One of the generalizations of the concept of a derivative. Let there exist a $\delta > 0$ such that for all $t$ with $| t | < \delta$ one has

$$f( x _ {0} + t) = \alpha _ {0} + \alpha _ {1} t + \dots + \frac{\alpha _ {r} }{r!} t ^ {r} + \gamma ( t) t ^ {r} ,$$

where $\alpha _ {0} \dots \alpha _ {r}$ are constants and $\gamma ( t) \rightarrow 0$ as $t \rightarrow 0$; let $\gamma ( 0) = 0$. Then $\alpha _ {r}$ is called the generalized Peano derivative of order $r$ of the function $f$ at the point $x _ {0}$. Symbol: $f _ {(} r) ( x _ {0} ) = \alpha _ {r}$; in particular, $\alpha _ {0} = f( x _ {0} )$, $\alpha _ {1} = f _ {(} 1) ( x _ {0} )$. If $f _ {(} r) ( x _ {0} )$ exists, then $f _ {(} r- 1) ( x _ {0} )$, $r \geq 1$, also exists.
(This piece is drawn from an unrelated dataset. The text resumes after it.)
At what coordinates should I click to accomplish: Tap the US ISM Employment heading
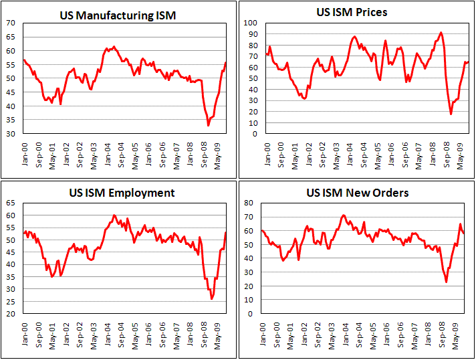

If the finite ordinary two-sided derivative $f ^ { ( r) } ( x _ {0} )$ exists, then $f _ {(} r) ( x _ {0} ) = f ^ { ( r) } ( x _ {0} )$. The converse is false for $r > 1$: For the function

$$f( x) = \left \{ \begin{array}{ll} e ^ {- 1/x ^ {2} } , & x \neq 0 \textrm{ and } \textrm{ rational } , \\ 0, & x = 0 \textrm{ or } \textrm{ irrational } , \\ \end{array} \right .$$

one has $f _ {(} r) ( 0) = 0$, $r = 1, 2 \dots$ but $f _ {(} 1) ( x)$ does not exist for $x \neq 0$( since $f( x)$ is discontinuous for $x \neq 0$). Consequently, the ordinary derivative $f ^ { ( r) } ( 0)$ does not exist for $r > 1$.
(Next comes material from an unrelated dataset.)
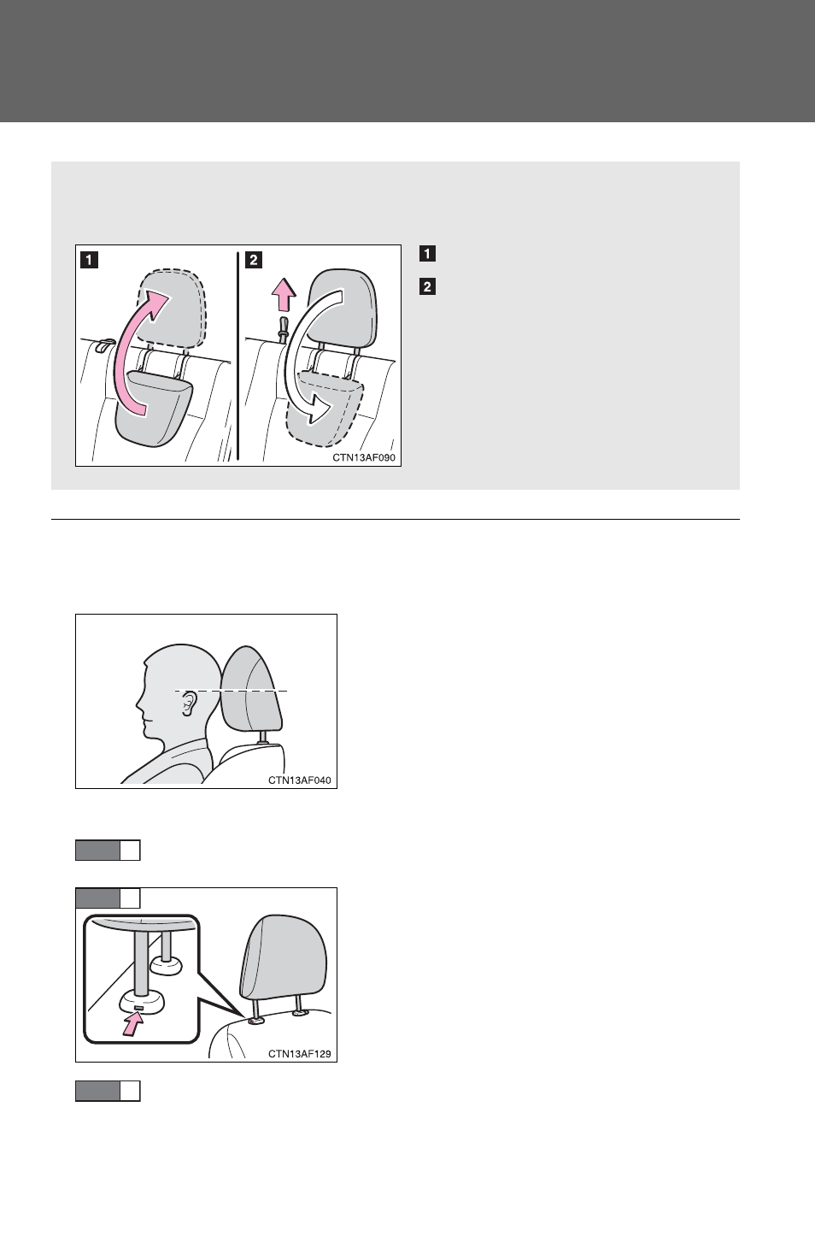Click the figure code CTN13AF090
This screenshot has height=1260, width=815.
point(364,457)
Infinite generalized Peano derivatives have also been introduced. Let for all $t$ with $| t | < \delta$,

$$f( x _ {0} + t) = \alpha _ {0} + \alpha _ {1} t + \dots + \frac{\alpha _ {r} ( t) }{r!} t ^ {r} ,$$

where $\alpha _ {0} \dots \alpha _ {r-} 1$ are constants and $\alpha _ {r} ( t) \rightarrow \alpha _ {r}$ as $t \rightarrow 0$( $\alpha _ {r}$ is a number or the symbol $\infty$). Then $\alpha _ {r}$ is also called the Peano derivative of order $r$ of the function $f$ at the point $x _ {0}$. It was introduced by G. Peano.